Set task — Return each line of the material below that contains the string "height". Case counts.

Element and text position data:
>>>
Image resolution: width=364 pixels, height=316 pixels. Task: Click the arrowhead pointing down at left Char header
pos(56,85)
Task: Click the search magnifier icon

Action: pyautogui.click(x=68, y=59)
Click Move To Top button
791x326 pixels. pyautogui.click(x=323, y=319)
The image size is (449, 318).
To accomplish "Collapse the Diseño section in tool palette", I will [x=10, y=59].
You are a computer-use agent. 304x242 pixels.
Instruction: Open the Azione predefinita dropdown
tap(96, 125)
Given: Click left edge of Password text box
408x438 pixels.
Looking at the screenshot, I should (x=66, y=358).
<<<
>>>
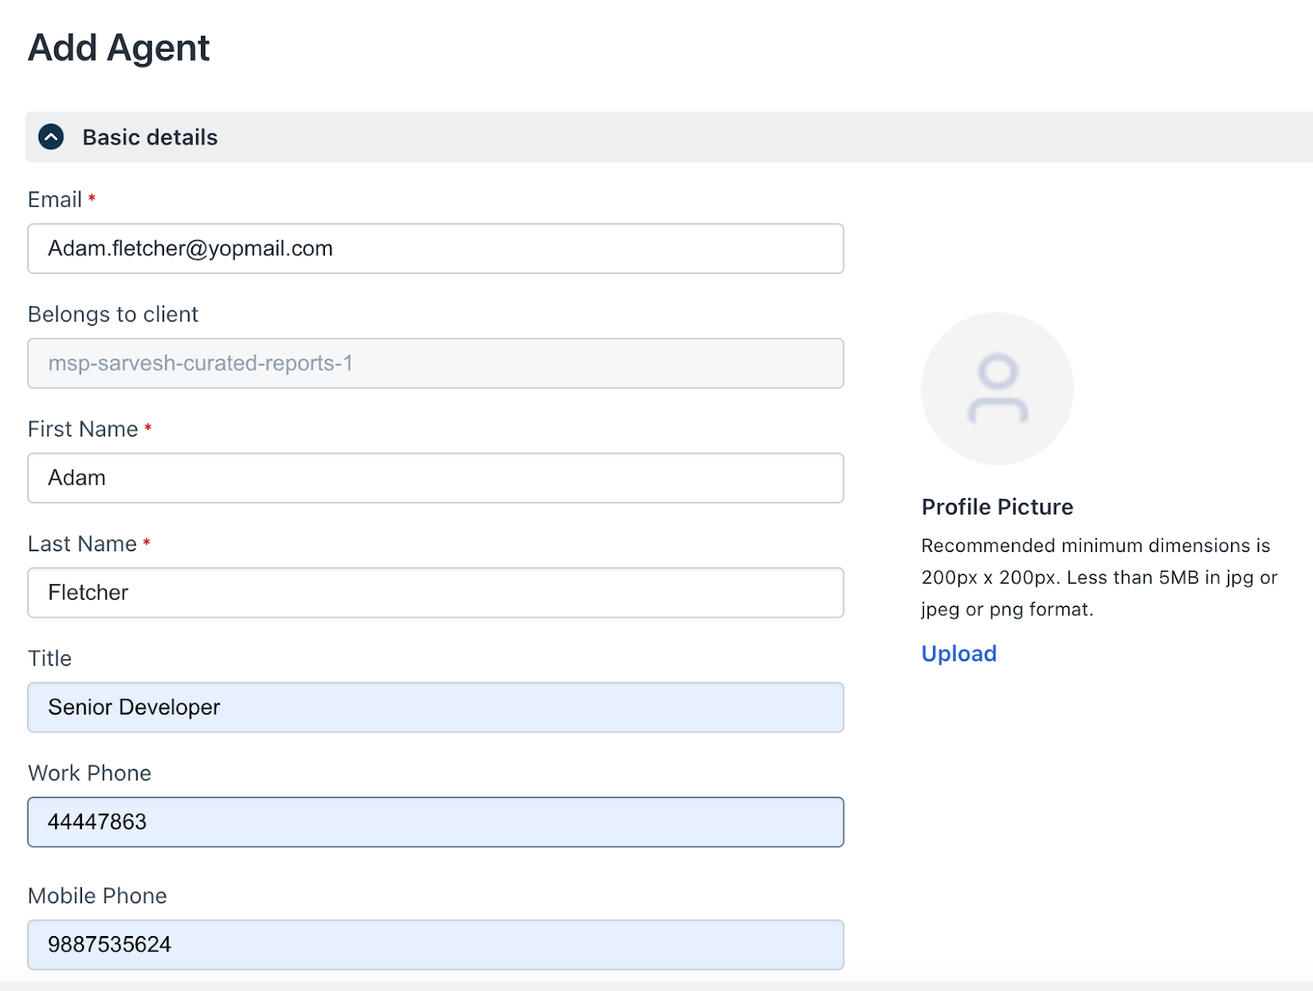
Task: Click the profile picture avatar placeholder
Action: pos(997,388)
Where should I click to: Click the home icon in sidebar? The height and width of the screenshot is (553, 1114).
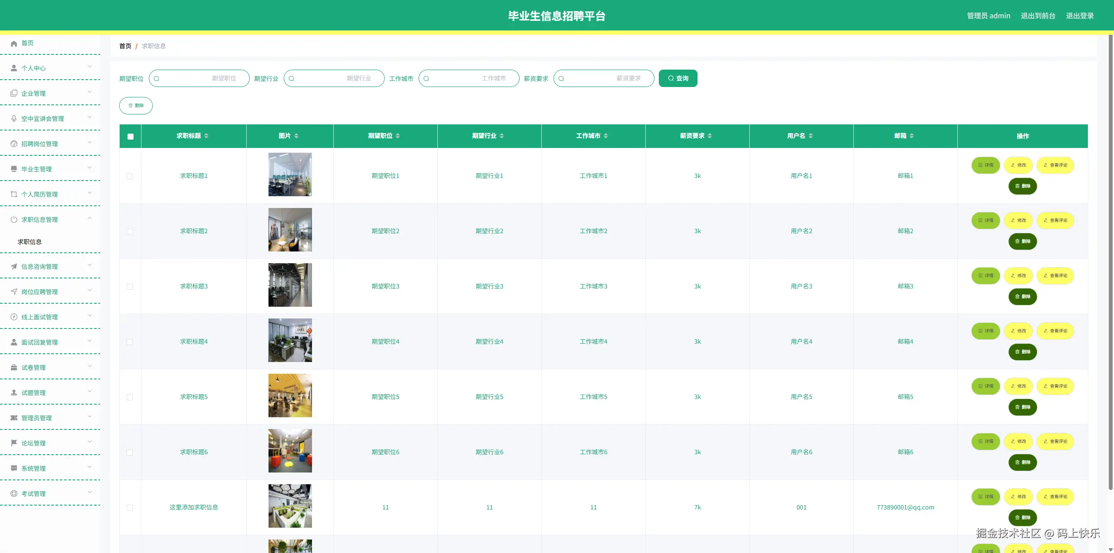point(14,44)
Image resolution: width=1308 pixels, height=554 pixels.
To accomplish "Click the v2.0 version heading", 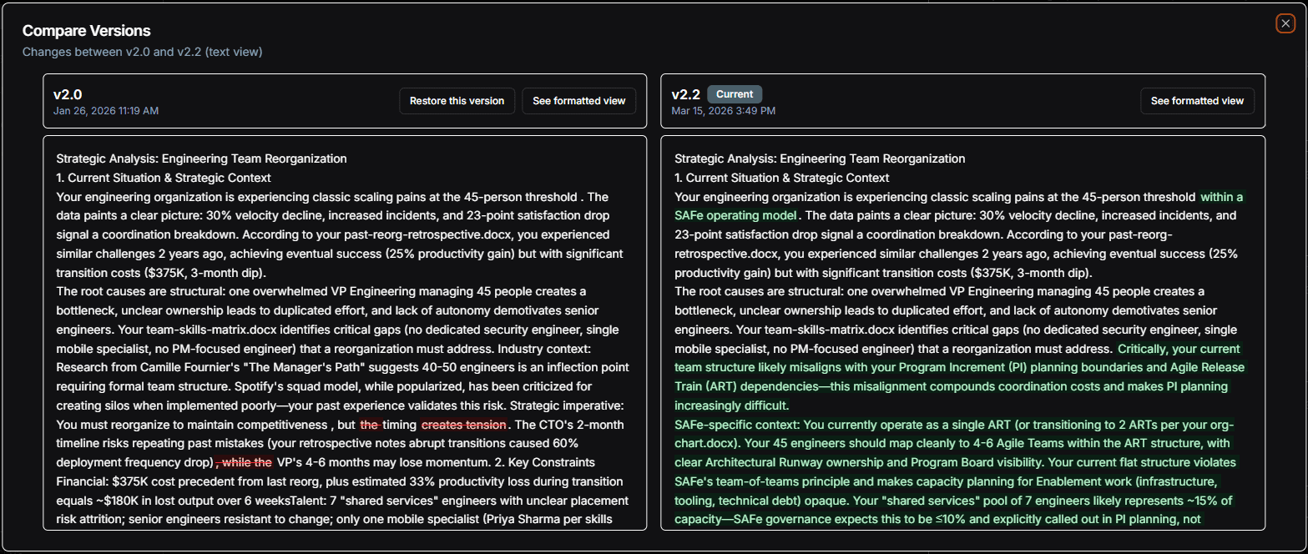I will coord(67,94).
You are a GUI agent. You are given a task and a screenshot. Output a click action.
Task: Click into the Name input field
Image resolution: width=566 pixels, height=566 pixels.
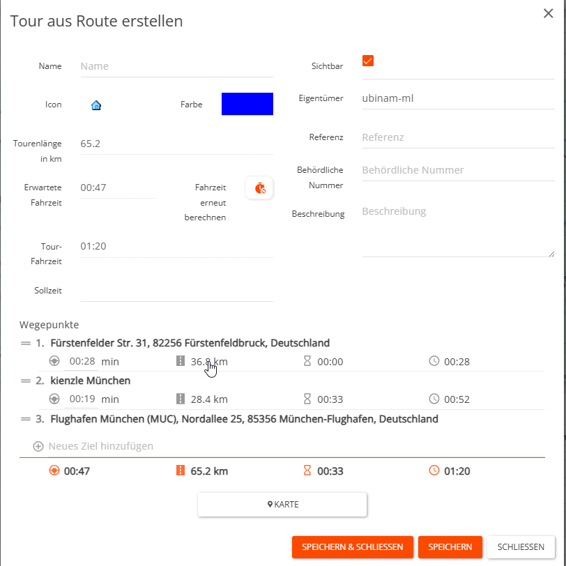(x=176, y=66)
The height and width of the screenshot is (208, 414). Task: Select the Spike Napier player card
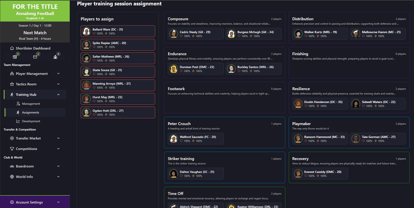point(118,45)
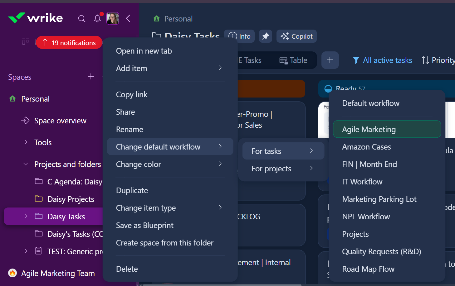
<<<
Exercise answer —
Image resolution: width=364 pixels, height=316 pixels. Task: Click the arrowhead pointing down at left Char header
Where should I click to: Click the home icon in sidebar? The height and width of the screenshot is (553, 1114).
Image resolution: width=1308 pixels, height=554 pixels.
Image resolution: width=566 pixels, height=566 pixels.
The height and width of the screenshot is (208, 414). Task: Select the Spike Napier player card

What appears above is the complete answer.